Soweit die Beklagte die Auffassung vertritt, die Regelung greife nur dann nicht ein, wenn die Haft während einer AU angetreten werde, findet diese einschränkende Interpretation im Gesetz keinerlei Stütze. Der Senat sieht weder im Wortlaut Anhaltspunkte, die eine derartige Auslegung rechtfertigen könnten, noch sind Gründe ersichtlich, die nach Sinn und Zweck der Regelung eine derartige Auslegung geboten erscheinen lassen könnten. Soweit im Gemeinsamen Rundschreiben der Spitzenverbände der Krankenkassen vom 09. Dezember 1988 zu § 16 SGB V im Anschluß an die Feststellung, der Anspruch auf das Krg werde durch eine freiheitsentziehende Maßregel im Sinne des § 16 Abs. 1 Nr. 4 SGB V nicht berührt, ausgeführt wird, ein Krg-Anspruch könne mithin in den Fällen realisiert werden, in denen während einer AU die Haft angetreten werde, ist dies offensichtlich als Beispiel für einen fortbestehenden Krg-Anspruch zu verstehen. Demgegenüber lassen die Ausführungen nicht den Rückschluß zu, daß ein Krg-Anspruch ausschließlich unter den dort genannten Voraussetzungen realisiert werden könne.

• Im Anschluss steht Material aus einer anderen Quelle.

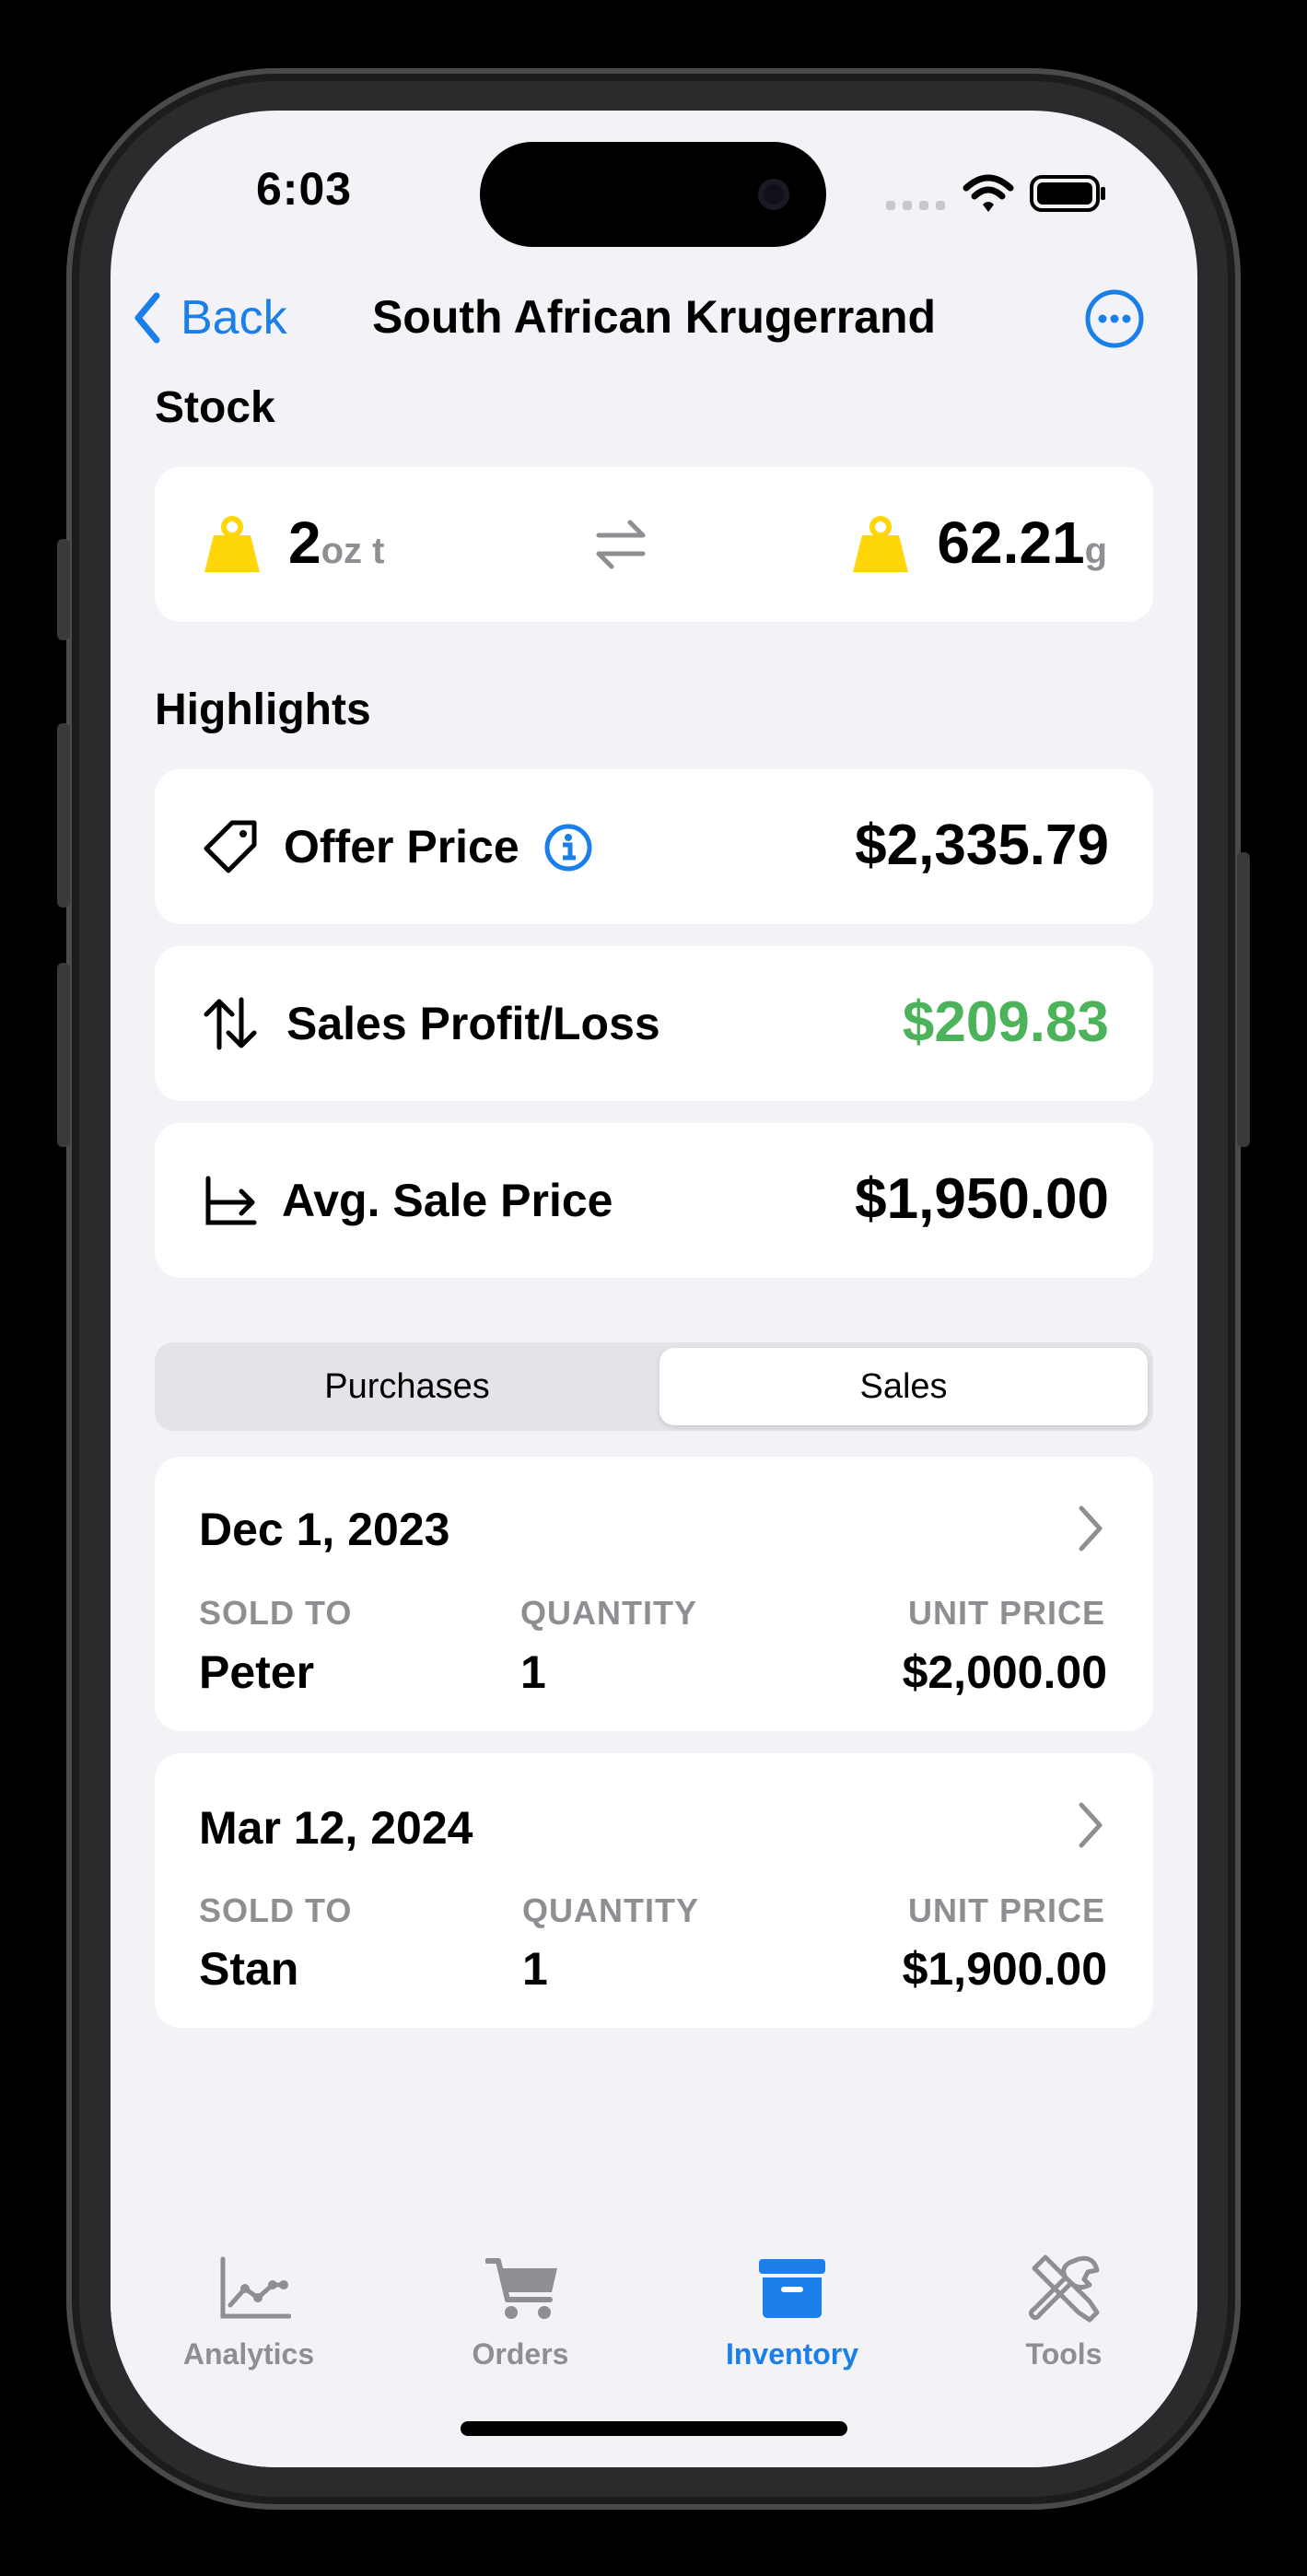 This screenshot has width=1307, height=2576. I want to click on sales-profit-loss-row: Sales Profit/Loss $209.83, so click(654, 1024).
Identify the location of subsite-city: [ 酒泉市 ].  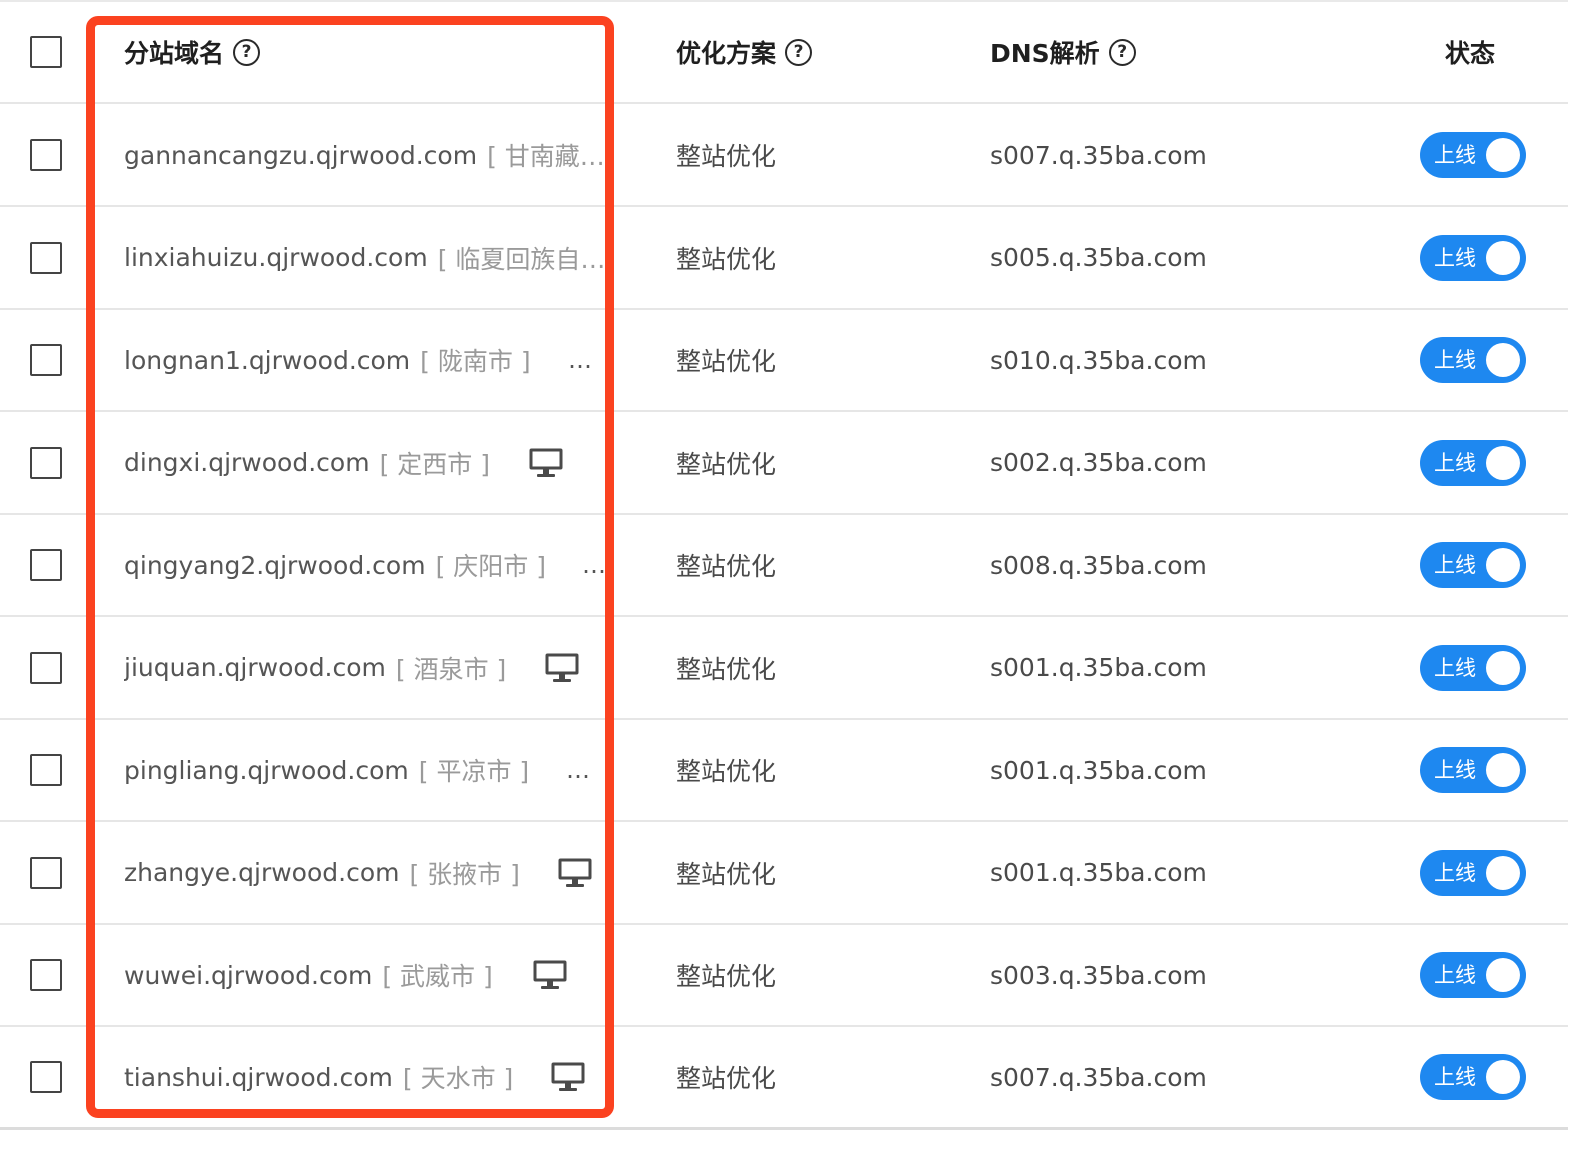
(451, 669).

Soweit die Beklagte im Berufungsverfahren geltend gemacht hat, der Anspruch auf Krg sei bereits im Hinblick auf die Entgeltersatzfunktion des Krg ausgeschlossen, verkennt sie, daß die Gewährung von Krg gerade nicht voraussetzt, daß zeitgleich auch ohne die AU jedenfalls ein Anspruch auf Arbeitsentgelt oder Arbeitslosengeld bestanden haben muß. Denn zweifellos endet beispielsweise auch ein Krg-Anspruch durch die Beendigung des Arbeitsverhältnisses nach Beginn der AU nicht automatisch mit dem Zeitpunkt, zu dem das Arbeitsverhältnis endet und kein Anspruch auf Leistungen des AA besteht.

Letztlich stehen auch die von der Beklagten im Berufungsverfahren geltend gemachten Billigkeitsgesichtspunkte dem Krg-Anspruch des Klägers nicht entgegen. Denn das Gesetz kennt keine Regelung, die grundsätzlich bestehende Leistungsansprüche dann versagt, wenn der Versichertengemeinschaft durch Handlungen des Versicherten finanzieller Schaden zugefügt wird.

Da die Berufung nach alledem keinen Erfolg haben konnte, war diese mit der Kostenfolge des § 193 SGG zurückzuweisen.

Der Senat hat die Revision zugelassen, da er der Rechtssache grundsätzliche Bedeutung im Sinne des § 160 Abs. 2 Nr. 1 SGG beimißt.